Expected output: firstposition.xml

<team>
    <player>
        <fname>Jon</fname>
        <lname>Doe</lname>
        <active>Y</active>
        <position>
            <name>forward</name>
            <salary>10 000</salary>
        </position>
        <contract>
            <position>forward</position>
            <type>common</type>
        </contract> 
        <address>common street</address>
        <age>25</age>       
    </player>   
    <player>
        <fname>Average</fname>
        <lname>Joe</lname>
        <active>Y</active>
        <position>
            <name>shootingguard</name>
            <salary>25 000</salary>
        </position>
        <contract>
            <position>shootingguard</position>
            <type>common</type>
        </contract>
        <address>common random street</address>
        <age>21</age>   
    </player>
</team>

secondposition.xml

<team>
    <player>
        <fname>Jon</fname>
        <lname>Doe</lname>
        <active>Y</active>
        <position>
            <name>center</name>
            <salary>30 000</salary>
        </position>
        <contract>
            <position>center</position>
            <type>special</type>
        </contract> 
        <address>common street</address>
        <age>25</age>       
    </player>
    <player>
        <fname>Average</fname>
        <lname>Joe</lname>
        <active>Y</active>
        <position>
            <name>sixth man</name>
            <salary>22 000</salary>
        </position> 
        <contract>
            <position>sixth man</position>
            <type>extra</type>
        </contract> 
        <address>common random street</address>
        <age>21</age>   
    </player>
</team>

thirdposition.xml

<team>
    <player>
        <fname>Jon</fname>
        <lname>Doe</lname>
        <active>Y</active>
        <position>
            <name>powerforward</name>
            <salary>15 000</salary>
        </position>
        <contract>
            <position>powerforward</position>
            <type>average</type>
        </contract> 
        <address>common street</address>
        <age>25</age>       
    </player>
</team>

Where am I on this situation? I can split the file and manipulate them as needed but I wasn't able to achieve my desired result.

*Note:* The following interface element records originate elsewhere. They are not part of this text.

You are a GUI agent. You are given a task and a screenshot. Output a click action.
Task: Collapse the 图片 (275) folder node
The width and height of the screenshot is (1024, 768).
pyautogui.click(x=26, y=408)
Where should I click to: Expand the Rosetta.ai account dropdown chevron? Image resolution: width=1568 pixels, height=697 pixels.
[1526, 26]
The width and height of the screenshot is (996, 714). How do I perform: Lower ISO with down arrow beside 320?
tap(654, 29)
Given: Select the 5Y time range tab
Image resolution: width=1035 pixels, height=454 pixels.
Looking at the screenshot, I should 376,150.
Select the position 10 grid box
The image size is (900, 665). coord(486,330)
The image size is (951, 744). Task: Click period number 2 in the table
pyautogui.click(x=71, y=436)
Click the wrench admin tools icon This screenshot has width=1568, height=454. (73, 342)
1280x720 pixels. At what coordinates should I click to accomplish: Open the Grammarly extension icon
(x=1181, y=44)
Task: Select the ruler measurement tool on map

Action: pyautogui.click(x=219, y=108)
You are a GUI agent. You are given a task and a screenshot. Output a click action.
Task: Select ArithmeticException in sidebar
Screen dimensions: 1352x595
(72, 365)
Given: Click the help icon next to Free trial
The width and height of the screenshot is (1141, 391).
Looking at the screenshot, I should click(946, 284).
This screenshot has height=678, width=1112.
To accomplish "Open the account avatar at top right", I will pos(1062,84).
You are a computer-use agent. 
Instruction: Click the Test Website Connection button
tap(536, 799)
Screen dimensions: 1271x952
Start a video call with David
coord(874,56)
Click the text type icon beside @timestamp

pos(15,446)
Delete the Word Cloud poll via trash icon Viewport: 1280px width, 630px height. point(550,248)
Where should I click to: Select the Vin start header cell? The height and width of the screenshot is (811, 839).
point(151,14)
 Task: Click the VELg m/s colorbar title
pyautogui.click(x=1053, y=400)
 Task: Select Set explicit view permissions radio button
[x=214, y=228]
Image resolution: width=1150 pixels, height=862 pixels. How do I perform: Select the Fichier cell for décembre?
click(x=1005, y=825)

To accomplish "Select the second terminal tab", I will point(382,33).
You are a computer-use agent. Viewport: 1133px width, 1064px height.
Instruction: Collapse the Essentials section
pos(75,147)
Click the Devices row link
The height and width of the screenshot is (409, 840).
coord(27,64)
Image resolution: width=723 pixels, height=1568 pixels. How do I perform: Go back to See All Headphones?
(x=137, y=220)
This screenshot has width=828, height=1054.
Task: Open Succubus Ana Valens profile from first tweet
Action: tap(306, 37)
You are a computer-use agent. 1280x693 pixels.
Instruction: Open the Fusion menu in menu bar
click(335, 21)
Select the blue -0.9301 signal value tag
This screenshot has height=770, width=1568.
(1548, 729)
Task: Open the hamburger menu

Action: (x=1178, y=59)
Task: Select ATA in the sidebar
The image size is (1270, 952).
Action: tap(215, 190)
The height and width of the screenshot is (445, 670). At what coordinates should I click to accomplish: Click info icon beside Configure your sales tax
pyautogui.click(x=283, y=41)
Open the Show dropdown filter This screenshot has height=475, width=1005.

First Im getting all positions and contract like this

$positions = $player->getElementsByTagName("position");
$contracts = $player->getElementsByTagName("contract");

then I iterate into each position ( just getting the position name value and pushing it into another array)

foreach($positions as $pos){
array_push ($tempPost,$pos->getElementsByTagName("name")->item(0)->nodeValue); }

then iterate again into the $positions now comparing them and remove unnecessary tags as needed

for ($i = 0; $i < $positions->length; $i++) {
    $c_post = $positions->item($i)
    $c_cont = $contracts ->item($i)
    #first position remove other position
        if($c_post->getElementsByTagName("name")->item(0)->nodeValue != tempPost[0]){
            $c_post->parentNode->removeChild($c_post);
            $i--;            
    }
}

This works fine I was able to remove non-first position the problem I have is on removing the contract based on the position name. If I remove it via $c_cont = $contracts ->item($i) this obviously remove random contract (depends on iteration ) my goal is to look up on the contract based on the position name and remove those.

Now, really my final question is. How can I look up inside $contracts with criteria?

the idea I have in mind is

c_cont = the result of  ( select from $contracts where position = $c_post->getElementsByTagName("name")->item(0)->nodeValue )

this visualization using SQL terms but not sure how can I achieve that on PHP.

If I got it I can just delete it like the way above $c_cont->parentNode->removeChild($c_cont);

Sorry for the long post and thanks in advance for the help.


Solution

  • In the end I just compare the values with 2 loops, not sure if this is the most efficient but well it solved my problem.